> Working data

╔══

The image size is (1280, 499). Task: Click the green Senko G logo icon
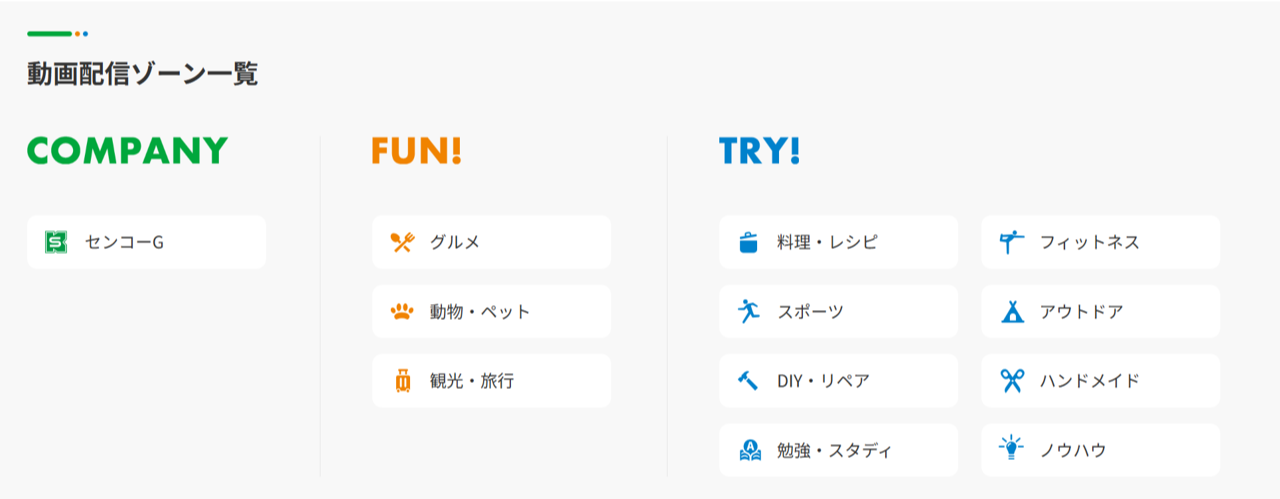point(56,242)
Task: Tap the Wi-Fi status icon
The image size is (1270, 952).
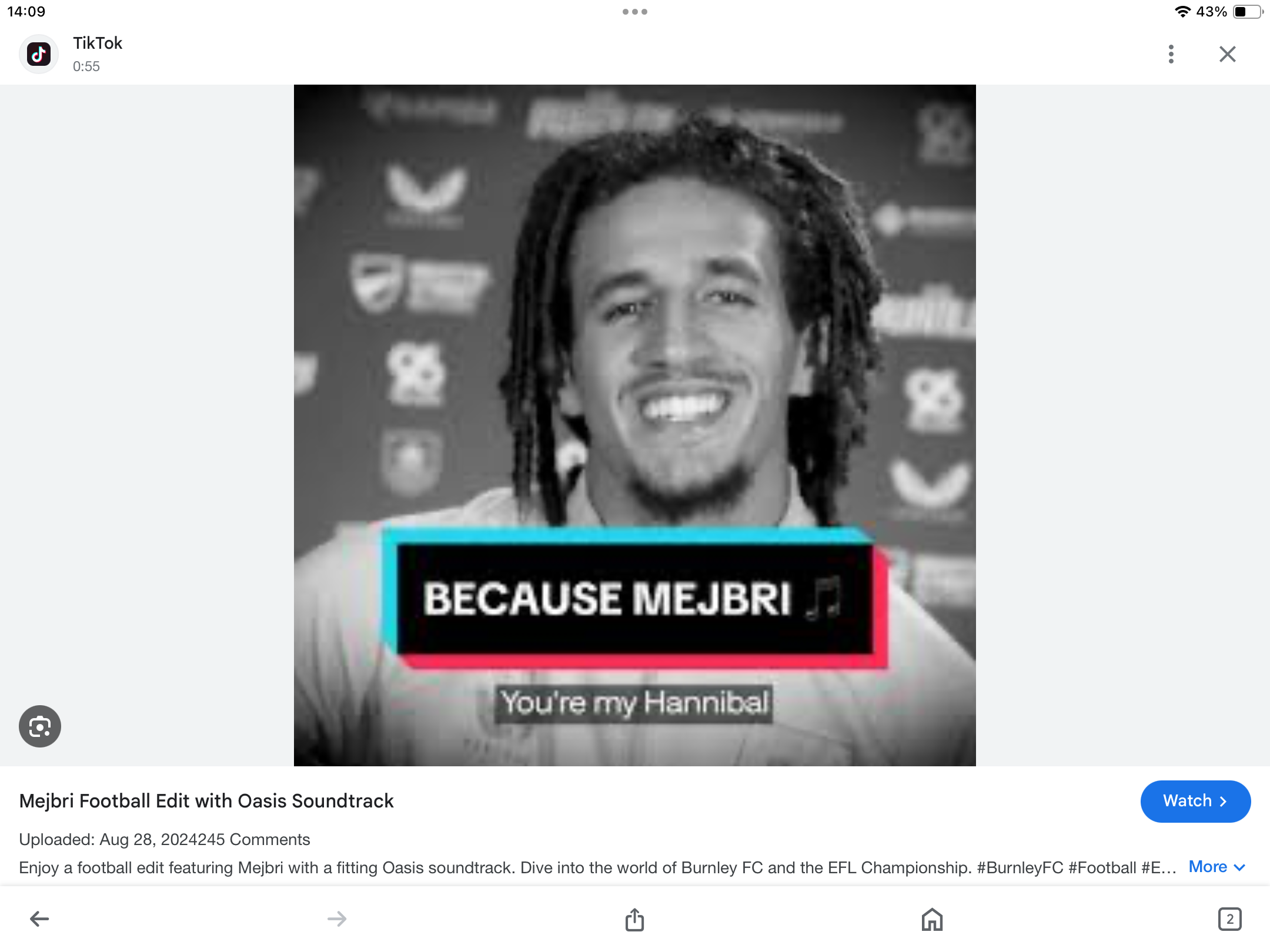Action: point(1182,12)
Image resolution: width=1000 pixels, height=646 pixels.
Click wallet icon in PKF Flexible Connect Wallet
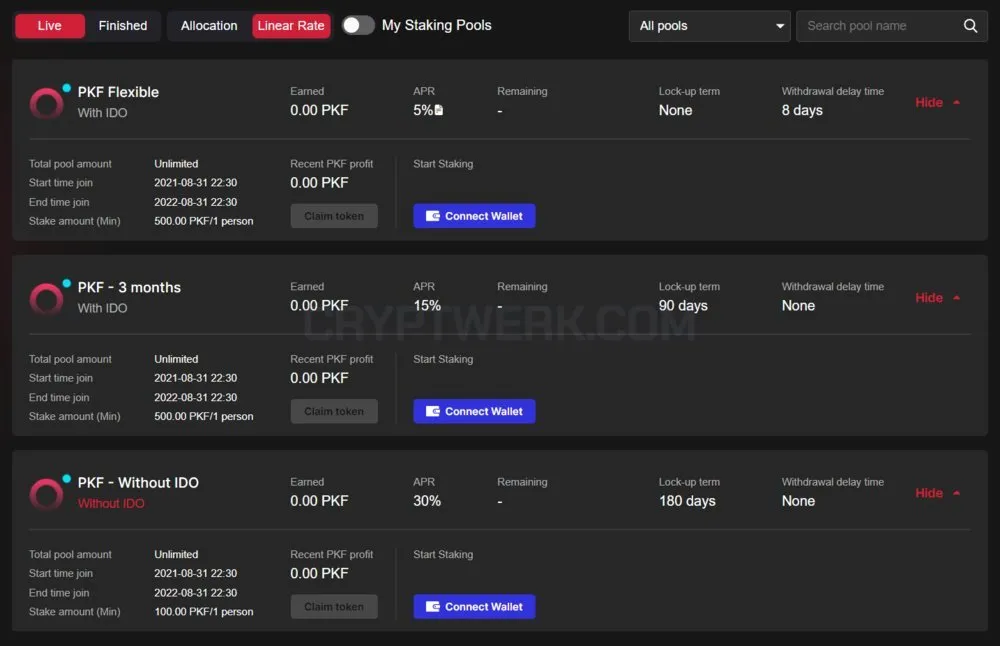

╚══

> What is being asked
Produce a word-for-word copy of the records, omitting all images.

> Solution for this task
The image size is (1280, 499). Task: Click the green Senko G logo icon
point(56,242)
Task: Tap the Wi-Fi status icon
The image size is (1270, 952).
Action: point(1182,12)
Image resolution: width=1000 pixels, height=646 pixels.
Click wallet icon in PKF Flexible Connect Wallet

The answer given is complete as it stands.